# Create YouTube Title-Thumbnail Training Pairs

Code authored by: Shaw Talebi

[Video link](https://youtu.be/W4s6b2ZM6kI) | [Blog link](https://medium.com/towards-data-science/fine-tuning-multimodal-embedding-models-bf007b1c5da5) <br>
[Dataset](https://huggingface.co/datasets/shawhin/yt-title-thumbnail-pairs) | [Fine-tuned Model](https://huggingface.co/shawhin/clip-title-thumbnail-embeddings)

### imports

In [1]:
from top_secret import my_key
import requests
from isodate import parse_duration

import pandas as pd
import numpy as np
from sentence_transformers import SentenceTransformer
from datasets import DatasetDict, Dataset

### Extract

#### extract video ids

In [2]:
channel_id = 'UCa9gErQ9AE5jT2DZLjXBIdA' # my YouTube channel ID
page_token = None # initialize page token
url = 'https://www.googleapis.com/youtube/v3/search' # YouTube search API endpoint

# extract video data across multiple search result pages
video_id_list = []

while page_token != 0:
    params = {
        "key": my_key, 
        'channelId': channel_id, 
        'part': ["snippet","id"], 
        'order': "date", 
        'maxResults':50, 
        'pageToken': page_token
    }
    response = requests.get(url, params=params)

    for raw_item in dict(response.json())['items']:
        
        # only execute for youtube videos
        if raw_item['id']['kind'] != "youtube#video":
            continue

        # grab video ids
        video_id_list.append(raw_item['id']['videoId'])

    try:
        # grab next page token
        page_token = dict(response.json())['nextPageToken']
    except:
        # if no next page token kill while loop
        page_token = 0

In [3]:
len(video_id_list)

121

#### extract titles and thumbnail urls

In [4]:
url = "https://www.googleapis.com/youtube/v3/videos"

video_data_list = []

for video_id in video_id_list:

    params = {
        "part": ["snippet","contentDetails"],
        "id": video_id,  
        "key": my_key,  
    }
    response = requests.get(url, params=params)
    
    raw_dict = dict(response.json())['items'][0]
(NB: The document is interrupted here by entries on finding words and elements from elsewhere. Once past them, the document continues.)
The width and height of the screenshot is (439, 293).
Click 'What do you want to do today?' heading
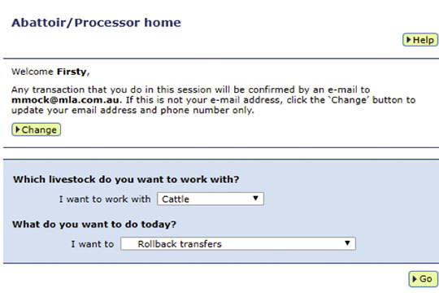(94, 225)
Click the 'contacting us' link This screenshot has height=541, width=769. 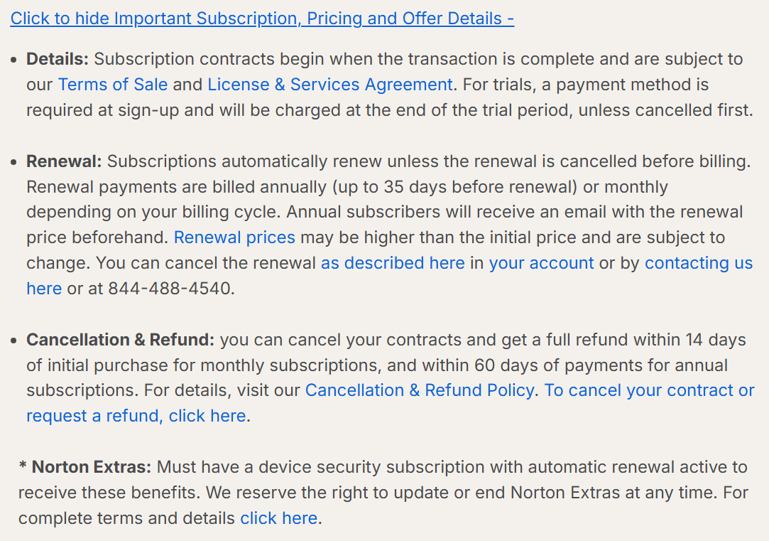click(x=698, y=263)
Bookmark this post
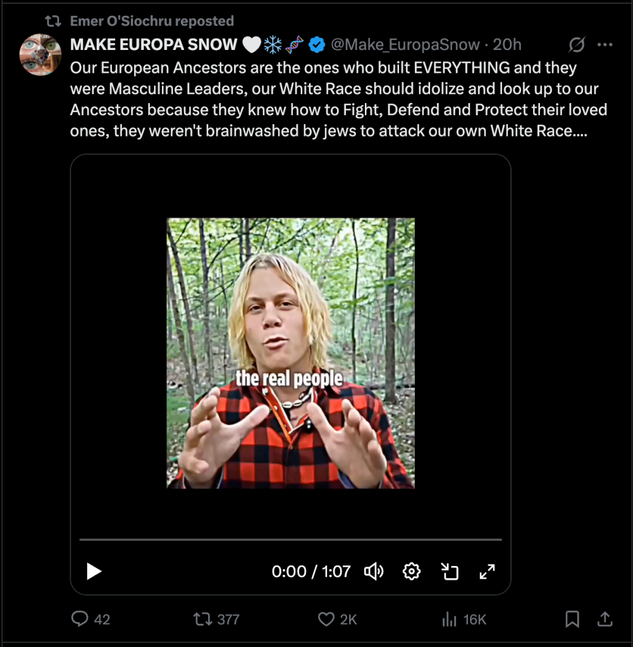Screen dimensions: 633x647 tap(572, 619)
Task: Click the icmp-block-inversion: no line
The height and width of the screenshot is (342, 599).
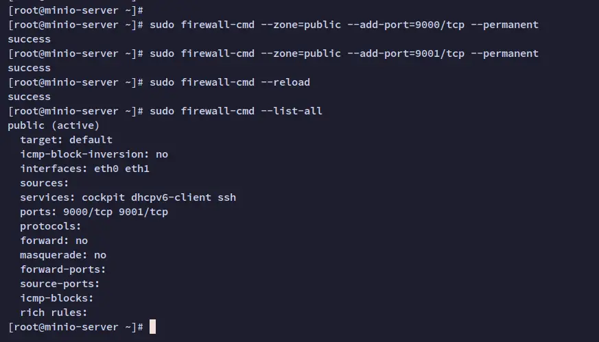Action: (94, 154)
    # only process videos longer than 3 minutes
    iso_duration = raw_dict['contentDetails']["duration"]
    if parse_duration(iso_duration).total_seconds() < 180:
        continue
    
    # extract video data
    video_data = {}
    video_data['video_id'] = video_id
    video_data['title'] = raw_dict['snippet']['title']
    video_data['thumbnail_url'] = raw_dict['snippet']['thumbnails']['high']['url']

    # append data to list
    video_data_list.append(video_data)

In [5]:
len(video_data_list)

76

### Transform

#### create dataframe

In [6]:
df = pd.DataFrame(video_data_list)
df.head()

Unnamed: 0,video_id,title,thumbnail_url
0,hOLBrIjRAj4,Fine-Tuning Text Embeddings For Domain-specifi...,https://i.ytimg.com/vi/hOLBrIjRAj4/hqdefault.jpg
1,V1BR2tb_e8g,My AI Development Setup (From Scratch),https://i.ytimg.com/vi/V1BR2tb_e8g/hqdefault.jpg
2,R5WXaxmb6m4,How to Build a Resume Optimizer with AI (Code ...,https://i.ytimg.com/vi/R5WXaxmb6m4/hqdefault.jpg
3,e3p9-hYxwSQ,How I’d Learn AI in 2025 (if I could start over),https://i.ytimg.com/vi/e3p9-hYxwSQ/hqdefault.jpg
4,Y7pNmocrmi8,Multimodal RAG: A Beginner-friendly Guide (wit...,https://i.ytimg.com/vi/Y7pNmocrmi8/hqdefault.jpg


#### create negative pairs

In [7]:
# Load the model
model = SentenceTransformer("all-mpnet-base-v2")

In [8]:
%%time
# Encode all titles
job_embeddings = model.encode(df['title'].to_list())
print(job_embeddings.shape)

(76, 768)
CPU times: user 162 ms, sys: 45.4 ms, total: 208 ms
Wall time: 265 ms


In [9]:
# compute similarities
similarities = model.similarity(job_embeddings, job_embeddings)
print(similarities.shape)

torch.Size([76, 76])


In [10]:
# match least title least similar to positive match as the negative match
similarities_argsorted = np.argsort(similarities.numpy(), axis=1)
negative_pair_index_list = []

for i in range(len(similarities)):

    # Start with the smallest similarity index for the current row
    j = 0
    index = int(similarities_argsorted[i][j])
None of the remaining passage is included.